When the trials of this world threaten to crush us, we look to the empty tomb. When doubt creeps in, we return to that first Easter morning and hear again the angel’s words: “Why do you seek the living among the dead? He is not here, but is risen!” (Luke 24:5-6, NKJV).
Easter reminds us that no situation is truly hopeless. No night is endless. No death is final. Our Redeemer lives—and because He lives, we too shall live. This is not a mere religious platitude; it is a settled certainty, built on the eyewitness testimony of the apostles and the enduring witness of the Holy Spirit in the Church.
Living as Easter People
To be an Easter people is to be a people of joy, courage, and mission.
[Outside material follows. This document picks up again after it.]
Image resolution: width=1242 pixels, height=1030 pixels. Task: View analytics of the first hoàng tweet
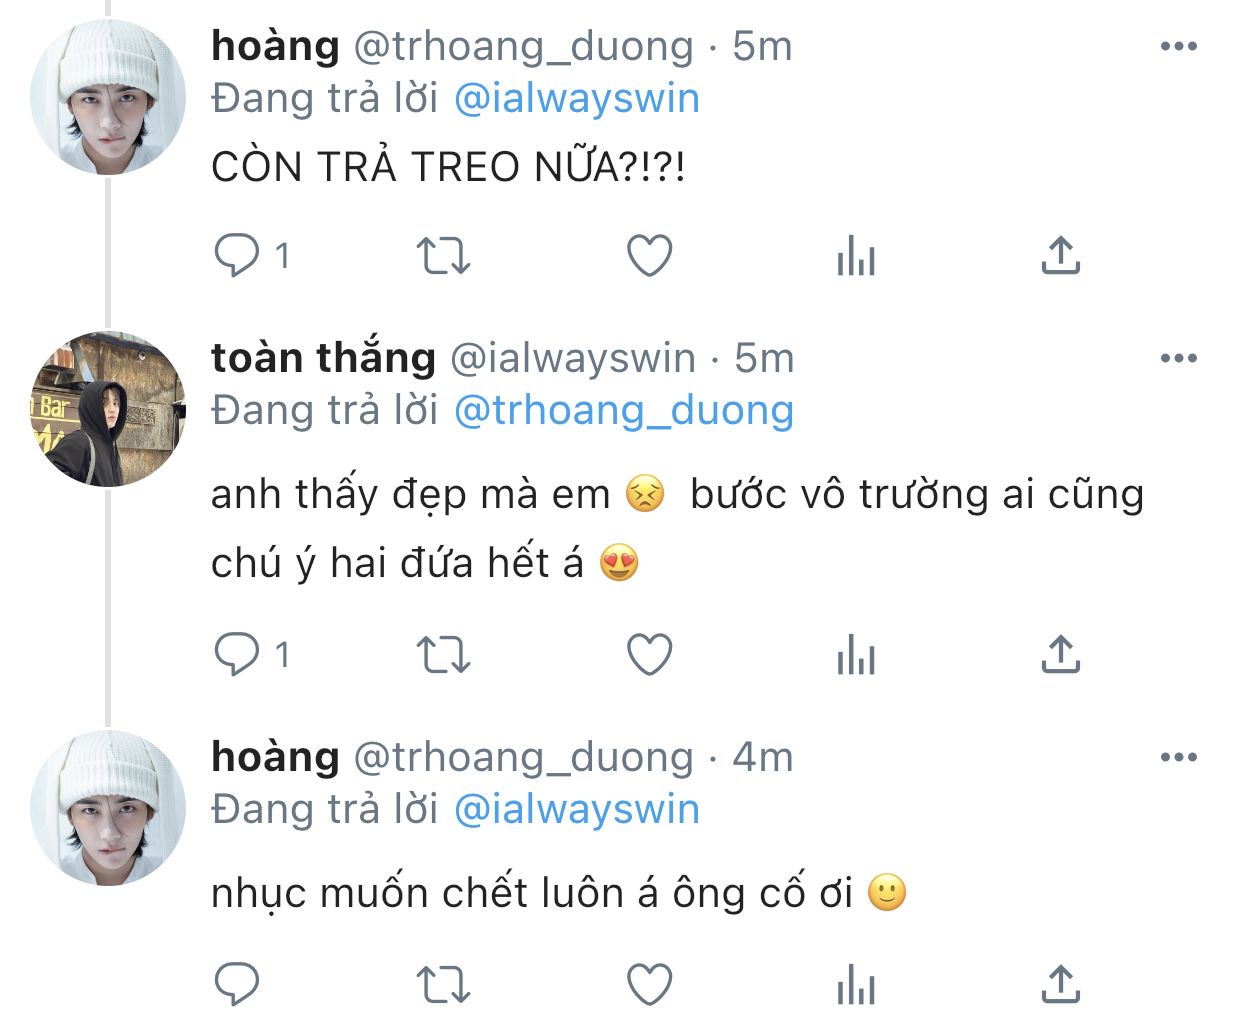[856, 256]
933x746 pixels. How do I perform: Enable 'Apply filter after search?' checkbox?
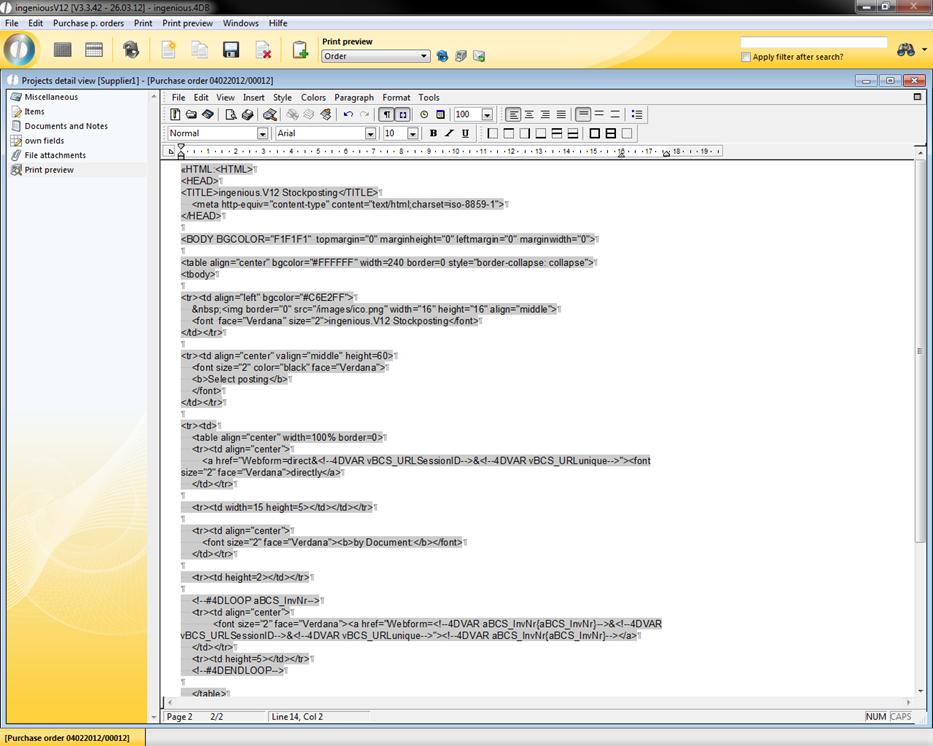[746, 57]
It means refusing to be defined by despair or defeat. It means living in the present with the power of the future. It means embodying the reality that death does not have the last word—God does.
We must, therefore, resist the temptation to domesticate Easter into mere ceremony or sentiment. The Resurrection is a revolution—a declaration that the kingdoms of this world have become the kingdom of our Lord and of His Christ. It is a call to live as ambassadors of that kingdom, bearing witness in word and deed that Jesus Christ is Lord, to the glory of God the Father.
It is also a call to worship. On that first day of the week, the disciples gathered and the risen Christ stood among them. So too today, when we gather in His Name, He is present among us. Every Sunday is a little Easter. Every Lord’s Day a proclamation that death is dead, and Christ is King.
He is Risen Indeed
And so, dear brothers and sisters, let us rejoice. Not with shallow optimism, but with deep, resurrection-rooted joy. Let us sing with hearts ablaze and live with eyes fixed on the risen Lord. Let us proclaim, not only in church but in the world, that Jesus Christ is risen from the dead.
He is Risen! He is Risen indeed! Alleluia!